Aim of the task — Copy everything in the material from the line containing "Show previous announcement with left arrow" down to the line containing "Action: point(26,72)", keeping both of those lines and changing nothing.
....
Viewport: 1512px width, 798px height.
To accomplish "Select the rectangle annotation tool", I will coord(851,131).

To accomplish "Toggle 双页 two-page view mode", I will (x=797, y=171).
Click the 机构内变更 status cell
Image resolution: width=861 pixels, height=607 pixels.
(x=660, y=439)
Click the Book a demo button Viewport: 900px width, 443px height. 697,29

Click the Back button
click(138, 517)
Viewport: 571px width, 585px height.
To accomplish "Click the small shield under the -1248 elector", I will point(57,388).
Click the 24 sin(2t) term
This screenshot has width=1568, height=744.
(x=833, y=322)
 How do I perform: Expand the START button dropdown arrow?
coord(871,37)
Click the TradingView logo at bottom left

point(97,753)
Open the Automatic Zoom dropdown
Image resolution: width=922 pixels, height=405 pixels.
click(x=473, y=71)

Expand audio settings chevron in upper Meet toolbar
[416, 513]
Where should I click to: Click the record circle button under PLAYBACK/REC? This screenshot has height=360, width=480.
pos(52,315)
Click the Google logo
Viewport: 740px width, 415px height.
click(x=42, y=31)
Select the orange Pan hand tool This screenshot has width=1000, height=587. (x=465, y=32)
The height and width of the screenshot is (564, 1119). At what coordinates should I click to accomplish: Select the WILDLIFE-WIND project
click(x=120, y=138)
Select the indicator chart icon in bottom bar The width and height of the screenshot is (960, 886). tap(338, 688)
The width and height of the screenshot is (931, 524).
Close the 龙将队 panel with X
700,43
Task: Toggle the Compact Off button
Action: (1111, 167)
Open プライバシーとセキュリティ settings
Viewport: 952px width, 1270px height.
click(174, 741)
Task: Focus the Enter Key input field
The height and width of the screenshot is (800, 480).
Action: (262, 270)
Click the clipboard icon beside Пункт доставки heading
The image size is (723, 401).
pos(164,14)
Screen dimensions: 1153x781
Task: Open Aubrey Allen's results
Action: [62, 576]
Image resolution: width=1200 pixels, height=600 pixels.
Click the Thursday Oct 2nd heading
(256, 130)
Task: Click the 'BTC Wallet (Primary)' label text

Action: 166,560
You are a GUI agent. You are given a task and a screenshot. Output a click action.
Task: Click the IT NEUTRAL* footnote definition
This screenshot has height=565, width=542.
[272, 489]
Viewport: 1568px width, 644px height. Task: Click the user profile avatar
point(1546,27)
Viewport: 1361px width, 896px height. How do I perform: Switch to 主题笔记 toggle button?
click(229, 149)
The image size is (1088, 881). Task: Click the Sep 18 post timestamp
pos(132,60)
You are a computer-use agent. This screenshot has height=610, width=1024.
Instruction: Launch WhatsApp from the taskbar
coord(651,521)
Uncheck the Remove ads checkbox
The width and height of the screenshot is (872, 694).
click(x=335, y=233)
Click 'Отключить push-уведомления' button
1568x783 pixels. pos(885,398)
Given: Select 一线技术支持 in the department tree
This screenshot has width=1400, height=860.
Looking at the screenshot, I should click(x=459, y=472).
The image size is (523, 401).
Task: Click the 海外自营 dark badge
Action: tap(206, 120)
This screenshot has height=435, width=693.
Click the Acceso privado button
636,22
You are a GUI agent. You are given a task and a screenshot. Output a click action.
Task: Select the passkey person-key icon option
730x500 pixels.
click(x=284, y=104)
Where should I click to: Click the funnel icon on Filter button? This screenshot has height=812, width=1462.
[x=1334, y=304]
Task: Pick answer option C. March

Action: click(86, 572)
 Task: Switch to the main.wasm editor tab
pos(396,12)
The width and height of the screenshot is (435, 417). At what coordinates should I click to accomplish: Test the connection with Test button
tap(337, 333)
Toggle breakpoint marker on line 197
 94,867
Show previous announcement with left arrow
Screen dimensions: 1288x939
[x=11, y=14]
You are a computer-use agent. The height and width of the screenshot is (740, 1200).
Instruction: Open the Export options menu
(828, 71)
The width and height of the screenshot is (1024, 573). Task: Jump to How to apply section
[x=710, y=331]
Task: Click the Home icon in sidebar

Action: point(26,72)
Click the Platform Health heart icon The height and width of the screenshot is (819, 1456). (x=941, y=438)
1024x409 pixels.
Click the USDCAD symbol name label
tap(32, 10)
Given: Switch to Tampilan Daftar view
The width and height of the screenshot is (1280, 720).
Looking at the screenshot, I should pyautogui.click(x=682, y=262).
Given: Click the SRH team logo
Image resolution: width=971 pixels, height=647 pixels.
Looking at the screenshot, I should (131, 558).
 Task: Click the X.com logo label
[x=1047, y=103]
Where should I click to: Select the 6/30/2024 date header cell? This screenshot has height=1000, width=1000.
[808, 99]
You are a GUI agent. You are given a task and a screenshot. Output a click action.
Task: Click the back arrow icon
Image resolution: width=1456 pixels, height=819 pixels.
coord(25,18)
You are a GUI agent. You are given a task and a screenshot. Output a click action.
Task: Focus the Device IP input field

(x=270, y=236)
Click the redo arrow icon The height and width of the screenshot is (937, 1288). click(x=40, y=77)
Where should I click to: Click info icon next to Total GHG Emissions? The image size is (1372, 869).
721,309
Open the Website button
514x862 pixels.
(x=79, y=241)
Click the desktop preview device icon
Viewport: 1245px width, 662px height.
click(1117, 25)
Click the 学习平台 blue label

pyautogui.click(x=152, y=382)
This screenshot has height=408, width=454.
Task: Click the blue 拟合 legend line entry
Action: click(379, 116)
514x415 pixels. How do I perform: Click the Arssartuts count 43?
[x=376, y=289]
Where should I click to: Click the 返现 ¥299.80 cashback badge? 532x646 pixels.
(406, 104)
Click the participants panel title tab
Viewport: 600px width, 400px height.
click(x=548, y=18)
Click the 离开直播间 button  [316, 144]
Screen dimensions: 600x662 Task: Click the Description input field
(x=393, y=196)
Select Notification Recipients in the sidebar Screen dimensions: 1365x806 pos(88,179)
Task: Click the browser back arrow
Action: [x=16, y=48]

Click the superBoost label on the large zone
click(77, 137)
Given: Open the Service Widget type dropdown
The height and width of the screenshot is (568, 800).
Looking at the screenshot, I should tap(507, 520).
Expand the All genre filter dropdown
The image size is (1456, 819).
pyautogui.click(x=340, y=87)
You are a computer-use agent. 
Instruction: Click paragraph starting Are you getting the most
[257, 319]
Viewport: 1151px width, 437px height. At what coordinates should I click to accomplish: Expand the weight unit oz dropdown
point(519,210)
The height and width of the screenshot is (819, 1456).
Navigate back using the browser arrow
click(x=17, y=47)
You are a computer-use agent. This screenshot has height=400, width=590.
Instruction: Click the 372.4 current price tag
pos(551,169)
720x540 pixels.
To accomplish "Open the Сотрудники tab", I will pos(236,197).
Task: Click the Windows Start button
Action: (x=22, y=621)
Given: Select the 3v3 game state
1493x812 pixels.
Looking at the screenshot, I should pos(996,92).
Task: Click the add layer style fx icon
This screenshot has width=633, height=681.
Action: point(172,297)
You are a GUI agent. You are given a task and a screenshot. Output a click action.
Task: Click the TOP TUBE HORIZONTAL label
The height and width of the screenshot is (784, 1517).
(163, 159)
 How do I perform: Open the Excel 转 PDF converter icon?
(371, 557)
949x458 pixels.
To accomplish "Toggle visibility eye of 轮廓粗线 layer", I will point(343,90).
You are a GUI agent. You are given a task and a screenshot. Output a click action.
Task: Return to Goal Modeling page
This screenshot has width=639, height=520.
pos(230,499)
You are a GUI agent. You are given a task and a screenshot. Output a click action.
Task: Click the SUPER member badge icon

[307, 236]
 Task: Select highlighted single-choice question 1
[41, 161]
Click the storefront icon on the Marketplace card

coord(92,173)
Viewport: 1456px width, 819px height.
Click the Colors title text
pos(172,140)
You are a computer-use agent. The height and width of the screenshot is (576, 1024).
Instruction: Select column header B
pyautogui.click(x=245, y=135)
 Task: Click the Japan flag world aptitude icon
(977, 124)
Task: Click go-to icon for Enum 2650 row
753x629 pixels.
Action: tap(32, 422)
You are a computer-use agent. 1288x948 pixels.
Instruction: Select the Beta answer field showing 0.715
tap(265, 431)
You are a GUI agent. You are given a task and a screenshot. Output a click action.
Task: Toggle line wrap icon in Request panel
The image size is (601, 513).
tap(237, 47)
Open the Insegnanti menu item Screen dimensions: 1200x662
....
Result below —
Show previous announcement with left arrow
Screen dimensions: 1288x939
[x=11, y=14]
You are a computer-use agent. The height and width of the screenshot is (740, 1200).
Instruction: Open the Export options menu
(828, 71)
The width and height of the screenshot is (1024, 573). Task: Jump to How to apply section
[x=710, y=331]
Task: Click the Home icon in sidebar

Action: point(26,72)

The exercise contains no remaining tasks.